The group recently released videos for the coruscating “Ultimate Hammer,” a high-octane sonic ride that melds classic riffage with the group’s predilection for offbeat chaos, and “Mr Medicine,” the audio equivalent of sticking a fork in plug socket. They also have released a blistering live performance video of the track “Terror’s Pillow.”

Land of Sleeper is the heavy-psych/garage-rock band’s fourth studio album and follows 2020’s Viscerals, which Under The Radar described as a “sense bludgeoning amalgamation of metal, punk, and experimental noise at its most brutal,” while Louder declared it “Utterly enthralling.” Kerrang writes, “melding the fuzzed-up, stripped-back muscle of heavyweights like Black Sabbath and Motörhead to progressive sludginess, then pouring on a generous helping of the wryly abstract humor of IDLES, this third album is a strange, unruly offering.”

Whether dwelling in the realm of dreams or nightmares, the primordial drive of the band is more powerful than ever. Land of Sleeper, their fourth record in a decade of riot and rancor, is testimony to this: the sound of a band not so much reinvigorated as channeling a furious energy, which only appears to gather momentum as the band’s surroundings spin on their axis.

“Shouting about themes of existential dread comes very naturally to me, and I think because I’m aware of that in the past I’ve tried to rein that in a little” reckons Matt. “There’s definitely moments on this album where I took my gloves off and surrendered to that urge.”

Whether this means Pigs, a band once associated with reckless excess, have taken a darker turn to match the dystopian realm of the 2022 everyday, is open to debate. The band themselves aren’t necessarily convinced; “Sobriety does funny things to a man” reckons guitarist Adam Ian Sykes wryly.

“I know from my perspective, I was trying to write some much heavier and darker music” says guitarist and producer Sam Grant. “But this was an aim more as a counterpoint to earlier material, as opposed to any sort of political or social commentary. I still very much see these heavier moments as musically euphoric, and emotionally cut loose or liberating.”

“For obvious reasons, the anticipation for the writing of Land of Sleeper was unlike anything we’d felt before” Adam adds. “These sessions were an almost religious experience for me. It felt like we were working in unison, connected to some unknowable hive mind.”

For all that, the last few years have seen Pigs’ stature rise in the wake of triumphant festival slots and sold-out venues alike, this remains a band, consummated by bassist John-Michael Hedley and returning drummer Ewan Mackenzie, who are fundamentally incapable of tailoring their sound to a prospective audience, instead standing alone and impervious as a monument of catharsis.
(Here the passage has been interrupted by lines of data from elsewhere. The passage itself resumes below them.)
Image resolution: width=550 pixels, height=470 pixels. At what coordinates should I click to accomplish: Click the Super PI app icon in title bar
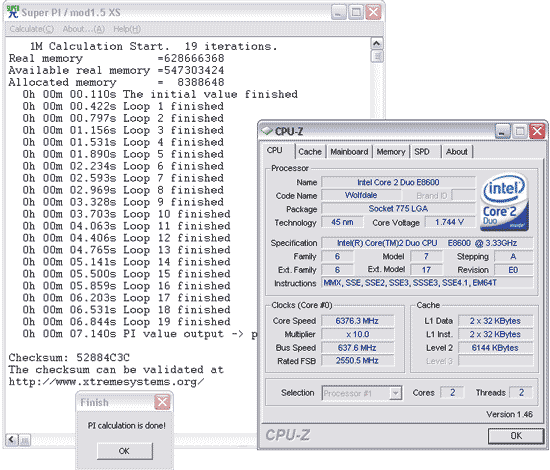coord(13,12)
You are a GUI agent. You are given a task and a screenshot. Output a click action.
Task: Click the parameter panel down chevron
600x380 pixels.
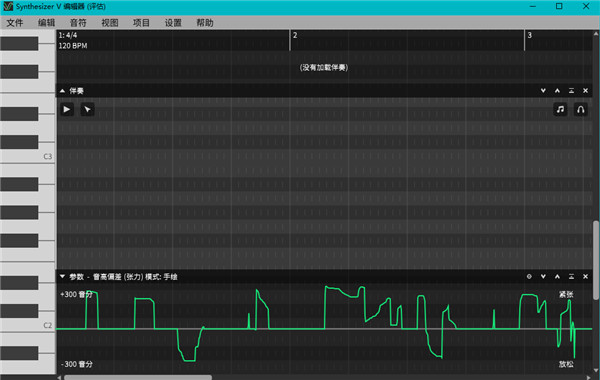543,276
“Writing and playing music is often surprising and revealing, it can be like holding up a mirror and seeing things you didn’t expect to see” reckons Mackenzie. “For me, the darker tracks on the record hold in common a determination not to lose faith, despite the odds.

The better to unite slumber and waking, Land Of Sleeper is no less than an act of transcendence for Pigs Pigs Pigs Pigs Pigs Pigs Pigs – new anthems to elucidate a world sleepwalking to oblivion.